Monday, November 12, 2012

Book Review: Hush,by Eishes Chayil (2010, Walker Books for Young Readers)

Recommended for ages 14+.


What if you had a horrible secret that no one would let you tell? What if you were told to erase your best friend’s memory from your life, but never told why?
Hush is a fictional novel about the sexual abuse that takes place in insular Hasidic Jewish communities and how the communities cover this abuse up.
The story takes place in the Chassidic neighborhood of Borough Park, Brooklyn, spanning the years 1999-2008. Narrated by a young Chassidic woman named Gittel, the story shifts back and forth to tell the story of Gittel and Devory, 9-year old best friends, and Gittel’s life as an 18-year old woman, becoming a wife and mother for the first time while dealing with a painful secret.
When Devory’s behavior suddenly changes, no one understands why – she acts out at school and when her brother visits home from Yeshiva, she wants to sleep at Gittel’s house.

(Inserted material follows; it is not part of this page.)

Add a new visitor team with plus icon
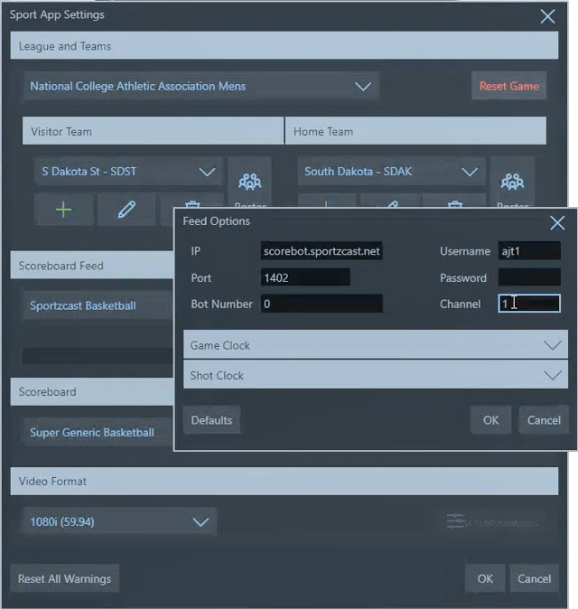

One night, Gittel sleeps over Devory’s house and witnesses Devory’s brother sexually abuse her. She is told to say nothing when she tries to tell her parents – with her limited understanding of what sex is – and the abuse continues until Devory hangs herself in Gittel’s family bathroom. Gittel’s family reacts by removing all traces of Devory’s existence, and forbids Gittel to ever speak of her again. Years later, Gittel, still haunted, struggles with reporting the crime; she is about to be married and is afraid of bringing shame on herself and her family. Will Devory’s memory ever stop haunting her?

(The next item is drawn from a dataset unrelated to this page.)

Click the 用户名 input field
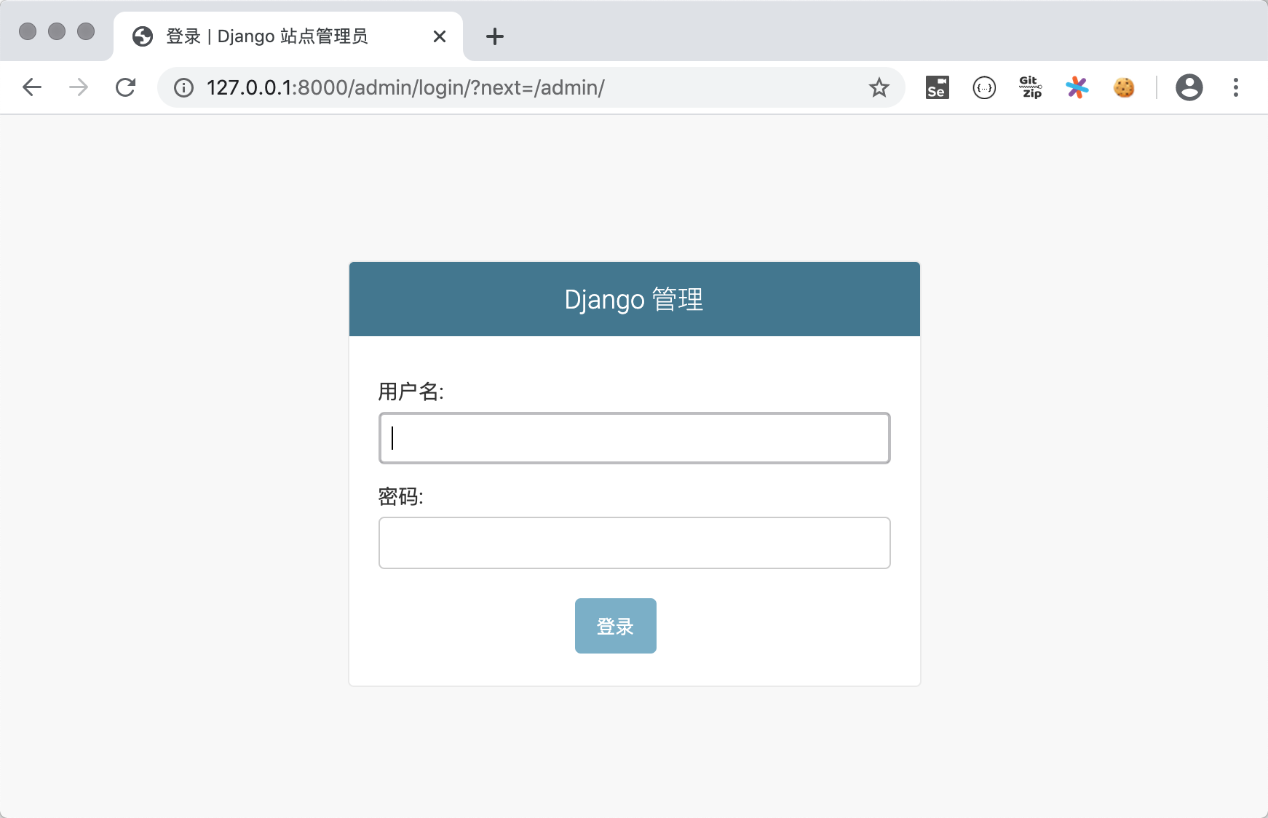The image size is (1268, 818). coord(634,438)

Much more than a tale of sexual abuse, Hush offers a glimpse into the lives of the Chassidic community. We learn how they live, what they learn, and about their family lives. It allows readers to understand people that live and work side by side with us, but who are strangers in many ways – and with this, may begin understanding.

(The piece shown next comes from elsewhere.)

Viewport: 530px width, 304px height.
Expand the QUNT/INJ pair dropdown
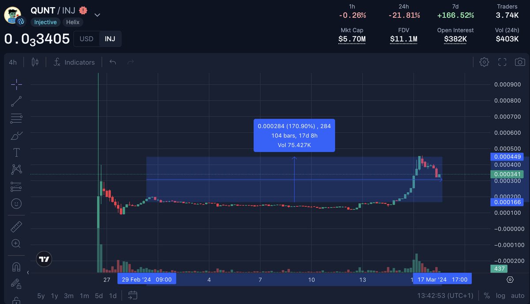tap(97, 14)
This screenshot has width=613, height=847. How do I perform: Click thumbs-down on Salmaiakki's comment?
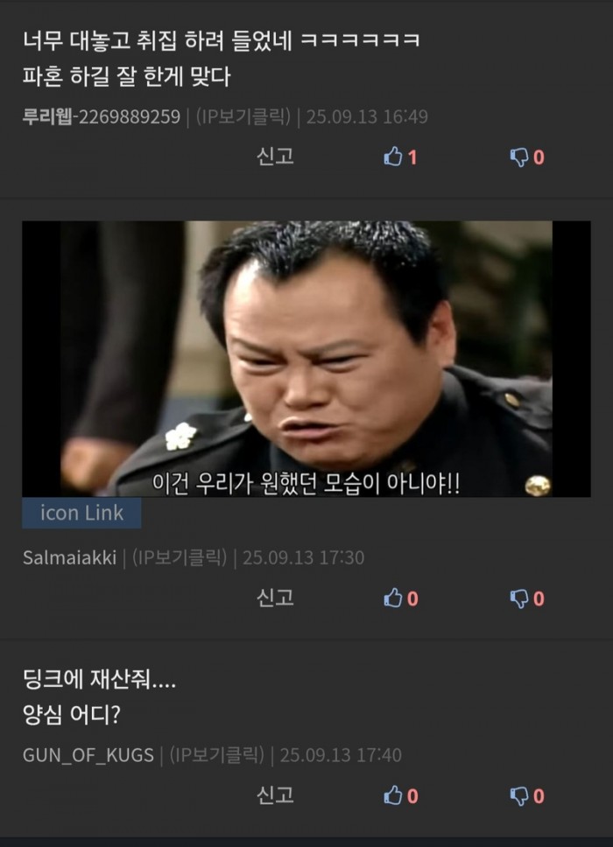527,599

Hush can be a difficult book to read because of the compelling portrait of sexual abuse’s effect on an insular society, poisoning it from the inside. Written by an anonymous author influenced by events in her own life, Eishes Chayil chose her pseudonym based on the Yiddish term for a woman of valour in order to step forward and pierce the veil of secrecy with which the Chassidic community surrounds itself. Teen readers should readHush and understand what silence in any matter can do to a community.
Hush has received the William C. Morris YA Debut Award Nominee (2011) and has been designated a Sydney Taylor Honor Book.
Eishes Chayil is a pseudonym of a Chassidic author living in New Jersey and working as a journalist in Brooklyn, New York. Hush is her first novel. The Bloomsbury Kids website offers a book detail page with reviews.